Anyway, the sirens on the cover of the magazine "strutting their stuff," in their push-up-bras and short dresses, torment young girls and modern women with the image of the "perfect body." I did not have the heart to tell the young woman that Cher was older than I; that she used to have a nose (a regular honker, way larger than her current cookie-cutter nose), that her breasts are silicone, and that one more face lift would probably draw her face so tight she would not be able to close her mouth or shut her eyes when she slept. In all of this, a woman must remember there is nothing complete in the perfect body Dmitri desires that will hold his attention any longer than a workout on a stair-stepper. In his own words,

Today it would be a lady; tomorrow a wench out of the streets. I entertained them both. I threw away money by the handful on ladies, too, for they’ll take it easily, that must be admitted, and be pleased and thankful for it. Ladies used to be fond of me; not all of them, but it happened, it happened. But I always liked the side paths, little dark back alleys behind the main road—in the dirt... I love vice. I love the dishonor of vice. I love cruelty.

He loves vice; he loves to dishonor women. Dmitri’s dishonoring of woman is possible only because of his contrary ideas of woman. He cannot dishonor a woman without also being able to honor a woman. Without the Madonna, the image of the complete woman as a sacred being honored by God, there is not an image of the dishonorable woman, a way to defile the perfect body meant to house a child of God.

Imagine a young man in 2000 using the words Beauty, riddles, soul, ideal, Madonna, Sodom, devil, God, and battlefield all in one paragraph, concluding that God and the devil were fighting for his heart. If a modern young man spoke this way, he would undoubtedly be committed to a variety of therapists for observation and diagnosed as suffering from a chemical imbalance, the product of a dysfunctional family, or of abusive, cult-oriented parents, or some equally traumatizing activity, like too many hours of playing video games resulting in the hallucinations of spirits fighting in his heart, of all places. In short: a victim.

Imagine a modern young man being tormented like Dmitri, battling between the image of woman as Madonna and the image of woman as harlot. The only Madonna most young men and young women know of is the siren who wears her underwear in public for "shock effect." The harlot’s perfect body bombards man at every turn, from his multi-channeled, pay-for-view television to thousands of pornographic web sites; from the racks of air-brushed babes on the magazine covers at convenience stores and supermarkets, to the packets of condoms in men’s rooms; from coquettes wrapped around tequila bottles in liquor stores and advertising manual shavers, to young beauty queens too pretty to be taken seriously in the television roles of doctor, detective, and lawyer.
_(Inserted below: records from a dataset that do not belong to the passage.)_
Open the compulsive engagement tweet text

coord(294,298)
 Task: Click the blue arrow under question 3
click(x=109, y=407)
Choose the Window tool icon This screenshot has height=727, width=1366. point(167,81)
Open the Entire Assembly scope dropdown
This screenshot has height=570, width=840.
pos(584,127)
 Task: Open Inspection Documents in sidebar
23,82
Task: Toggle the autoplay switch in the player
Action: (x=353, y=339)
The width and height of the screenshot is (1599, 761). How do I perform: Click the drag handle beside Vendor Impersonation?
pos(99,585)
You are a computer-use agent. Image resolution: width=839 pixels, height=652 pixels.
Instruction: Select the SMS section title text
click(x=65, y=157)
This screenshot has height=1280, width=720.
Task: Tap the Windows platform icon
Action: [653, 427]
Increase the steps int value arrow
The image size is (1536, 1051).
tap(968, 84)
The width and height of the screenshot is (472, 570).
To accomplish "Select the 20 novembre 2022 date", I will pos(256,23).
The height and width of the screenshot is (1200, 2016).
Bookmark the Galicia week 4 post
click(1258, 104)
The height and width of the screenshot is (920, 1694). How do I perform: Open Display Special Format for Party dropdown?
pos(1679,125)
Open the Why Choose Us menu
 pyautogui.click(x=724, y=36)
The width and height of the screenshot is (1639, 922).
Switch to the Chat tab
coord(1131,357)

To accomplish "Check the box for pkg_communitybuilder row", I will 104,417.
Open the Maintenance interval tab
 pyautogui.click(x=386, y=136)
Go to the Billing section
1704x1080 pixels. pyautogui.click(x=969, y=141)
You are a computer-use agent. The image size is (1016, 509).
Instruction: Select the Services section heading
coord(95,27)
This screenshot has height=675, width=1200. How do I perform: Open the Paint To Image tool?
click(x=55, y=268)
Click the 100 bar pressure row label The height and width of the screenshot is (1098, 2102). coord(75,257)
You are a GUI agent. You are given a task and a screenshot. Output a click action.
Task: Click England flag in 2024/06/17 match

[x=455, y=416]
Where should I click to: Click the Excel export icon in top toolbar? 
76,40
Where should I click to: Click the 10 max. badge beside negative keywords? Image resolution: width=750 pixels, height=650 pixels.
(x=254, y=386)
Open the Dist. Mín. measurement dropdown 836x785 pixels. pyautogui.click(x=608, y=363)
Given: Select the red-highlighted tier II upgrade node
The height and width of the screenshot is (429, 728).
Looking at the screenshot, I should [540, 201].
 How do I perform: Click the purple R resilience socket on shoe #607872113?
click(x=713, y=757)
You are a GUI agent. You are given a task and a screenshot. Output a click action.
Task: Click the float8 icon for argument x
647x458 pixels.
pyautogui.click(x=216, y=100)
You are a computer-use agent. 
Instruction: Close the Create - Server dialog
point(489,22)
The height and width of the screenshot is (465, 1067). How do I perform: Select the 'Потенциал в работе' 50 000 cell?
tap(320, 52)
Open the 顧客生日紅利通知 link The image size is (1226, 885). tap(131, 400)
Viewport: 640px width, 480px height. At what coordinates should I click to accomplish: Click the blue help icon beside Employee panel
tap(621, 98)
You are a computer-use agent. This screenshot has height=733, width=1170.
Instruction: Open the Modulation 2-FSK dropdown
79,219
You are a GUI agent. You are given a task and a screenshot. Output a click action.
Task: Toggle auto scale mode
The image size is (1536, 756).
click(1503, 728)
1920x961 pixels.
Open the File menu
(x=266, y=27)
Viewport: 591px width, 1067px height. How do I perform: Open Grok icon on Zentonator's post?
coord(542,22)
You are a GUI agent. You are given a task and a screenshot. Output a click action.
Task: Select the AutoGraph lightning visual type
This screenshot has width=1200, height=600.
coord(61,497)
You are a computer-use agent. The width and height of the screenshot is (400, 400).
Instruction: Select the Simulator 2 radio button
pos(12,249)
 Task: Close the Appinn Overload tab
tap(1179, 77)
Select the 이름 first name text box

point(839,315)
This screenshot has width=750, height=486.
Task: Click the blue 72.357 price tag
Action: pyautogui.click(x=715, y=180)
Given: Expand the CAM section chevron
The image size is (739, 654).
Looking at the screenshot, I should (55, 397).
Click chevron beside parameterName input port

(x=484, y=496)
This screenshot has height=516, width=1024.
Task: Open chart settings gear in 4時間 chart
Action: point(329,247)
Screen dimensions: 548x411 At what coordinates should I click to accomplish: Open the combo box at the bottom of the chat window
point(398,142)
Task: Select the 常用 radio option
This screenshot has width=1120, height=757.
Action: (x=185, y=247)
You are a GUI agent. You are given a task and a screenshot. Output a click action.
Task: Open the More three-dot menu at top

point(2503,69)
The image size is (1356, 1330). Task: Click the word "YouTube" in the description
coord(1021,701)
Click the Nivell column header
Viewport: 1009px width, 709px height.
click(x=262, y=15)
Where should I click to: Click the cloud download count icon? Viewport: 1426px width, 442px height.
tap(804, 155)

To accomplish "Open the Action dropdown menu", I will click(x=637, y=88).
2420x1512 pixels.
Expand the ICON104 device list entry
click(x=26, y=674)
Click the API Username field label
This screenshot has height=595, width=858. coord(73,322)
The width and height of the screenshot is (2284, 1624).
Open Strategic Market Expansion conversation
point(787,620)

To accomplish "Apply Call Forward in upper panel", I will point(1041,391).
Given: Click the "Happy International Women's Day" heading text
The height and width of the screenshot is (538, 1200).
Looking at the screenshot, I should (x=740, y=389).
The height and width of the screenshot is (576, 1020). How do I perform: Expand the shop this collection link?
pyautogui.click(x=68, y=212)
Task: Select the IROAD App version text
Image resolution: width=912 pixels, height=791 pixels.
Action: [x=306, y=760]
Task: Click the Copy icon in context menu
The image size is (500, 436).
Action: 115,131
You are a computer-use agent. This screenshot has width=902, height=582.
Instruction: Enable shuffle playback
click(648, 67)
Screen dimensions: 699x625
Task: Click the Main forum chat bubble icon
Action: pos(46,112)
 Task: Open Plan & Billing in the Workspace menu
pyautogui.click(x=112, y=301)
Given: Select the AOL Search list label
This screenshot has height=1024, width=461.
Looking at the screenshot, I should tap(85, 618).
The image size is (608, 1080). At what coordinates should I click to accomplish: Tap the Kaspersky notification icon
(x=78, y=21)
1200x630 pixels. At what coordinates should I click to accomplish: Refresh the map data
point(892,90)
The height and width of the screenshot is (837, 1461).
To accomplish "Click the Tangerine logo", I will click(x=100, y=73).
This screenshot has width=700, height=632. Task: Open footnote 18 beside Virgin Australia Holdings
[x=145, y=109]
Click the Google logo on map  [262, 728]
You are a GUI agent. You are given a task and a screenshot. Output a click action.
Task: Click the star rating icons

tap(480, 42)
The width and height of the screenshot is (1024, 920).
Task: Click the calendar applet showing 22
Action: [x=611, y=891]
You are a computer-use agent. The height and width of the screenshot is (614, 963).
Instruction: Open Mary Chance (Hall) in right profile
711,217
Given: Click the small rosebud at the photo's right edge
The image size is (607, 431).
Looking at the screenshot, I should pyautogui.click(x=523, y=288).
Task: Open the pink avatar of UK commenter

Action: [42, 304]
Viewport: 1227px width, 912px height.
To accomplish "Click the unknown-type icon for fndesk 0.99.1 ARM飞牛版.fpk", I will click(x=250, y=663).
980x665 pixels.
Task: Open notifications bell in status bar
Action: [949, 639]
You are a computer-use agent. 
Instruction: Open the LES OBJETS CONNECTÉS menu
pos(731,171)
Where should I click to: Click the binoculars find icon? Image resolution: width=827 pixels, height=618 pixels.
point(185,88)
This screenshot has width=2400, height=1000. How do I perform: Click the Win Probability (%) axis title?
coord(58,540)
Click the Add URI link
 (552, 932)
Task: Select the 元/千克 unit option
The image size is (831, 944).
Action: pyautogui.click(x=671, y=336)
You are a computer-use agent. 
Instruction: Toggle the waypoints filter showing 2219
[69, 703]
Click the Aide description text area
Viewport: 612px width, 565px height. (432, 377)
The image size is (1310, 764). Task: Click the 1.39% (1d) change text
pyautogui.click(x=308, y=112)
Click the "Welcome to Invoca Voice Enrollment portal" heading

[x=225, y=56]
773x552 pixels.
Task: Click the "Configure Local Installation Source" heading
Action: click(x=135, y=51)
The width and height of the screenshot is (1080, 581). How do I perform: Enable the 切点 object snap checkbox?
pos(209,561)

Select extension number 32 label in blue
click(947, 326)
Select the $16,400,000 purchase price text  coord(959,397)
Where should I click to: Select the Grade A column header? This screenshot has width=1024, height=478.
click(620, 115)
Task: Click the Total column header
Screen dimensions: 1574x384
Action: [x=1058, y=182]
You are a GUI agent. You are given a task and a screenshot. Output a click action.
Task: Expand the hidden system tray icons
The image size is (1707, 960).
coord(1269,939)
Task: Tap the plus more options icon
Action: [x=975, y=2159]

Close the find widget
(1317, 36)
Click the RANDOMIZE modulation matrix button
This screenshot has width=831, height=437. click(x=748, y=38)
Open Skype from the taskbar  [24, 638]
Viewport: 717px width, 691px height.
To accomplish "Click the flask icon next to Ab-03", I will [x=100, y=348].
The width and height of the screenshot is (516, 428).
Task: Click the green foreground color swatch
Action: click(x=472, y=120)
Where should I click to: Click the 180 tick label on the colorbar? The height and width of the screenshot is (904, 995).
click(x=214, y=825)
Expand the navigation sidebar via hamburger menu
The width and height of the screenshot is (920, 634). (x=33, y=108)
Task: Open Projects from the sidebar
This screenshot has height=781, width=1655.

The images of woman being sold to women at check-out counters range from Cosmopolitan’s, which advertises "Land that man, ace your job, and look your sexiest ever," to Glamour’s recent discovery of a "new technique for satisfying your lover while not feeling guilty having an affair." Tom Wolfe, in his previously mentioned novel A Man In Full, characterizes the image of modern woman as a "boy with tits," a fitting result of the current push for equality between the sexes; women now are treated as men. Equality means sacrificing womanhood to be recreated in the image of man.

Dmitri’s lust for "dark back alleys" is modern man’s desire for the procreative act without creation. Make women equal to men and the love between them will be no higher than man’s desire for man, a woman created in a man’s image, a narcissistic love. It is the desire for a sexual union that, though fertile by nature, denies the reproductive act. The end of the procreative act becomes the gratification of sexual desires freed from the responsibility of children. It is the image of woman as a sterile object, unproductive and clouded by the desire for self-gratification.

The back alleys Dmitri loves to frequent in the 19th century have become our super highways in the 21st century. What was once a toll-road has become a freeway littered with unwanted children.

Back to the stair-stepper and the next article in the women’s magazine, "Are You Sexually Normal?" Who would ever float such a question through a young woman’s mind? Would her parents or grandparents ever trouble her with such a concern? Dmitri at least has the sense to know that this question is a temptation meant to dishonor and defile woman. This question is older than the author who wrote the article. It is a question that existed in the darker side of Dmitri’s soul, floating through his mind and our minds as well. How is such a question to be answered? With a survey? A test? Once the norm is established, obviously the Madonna will be a deviant. And who wants to deviate from the norm?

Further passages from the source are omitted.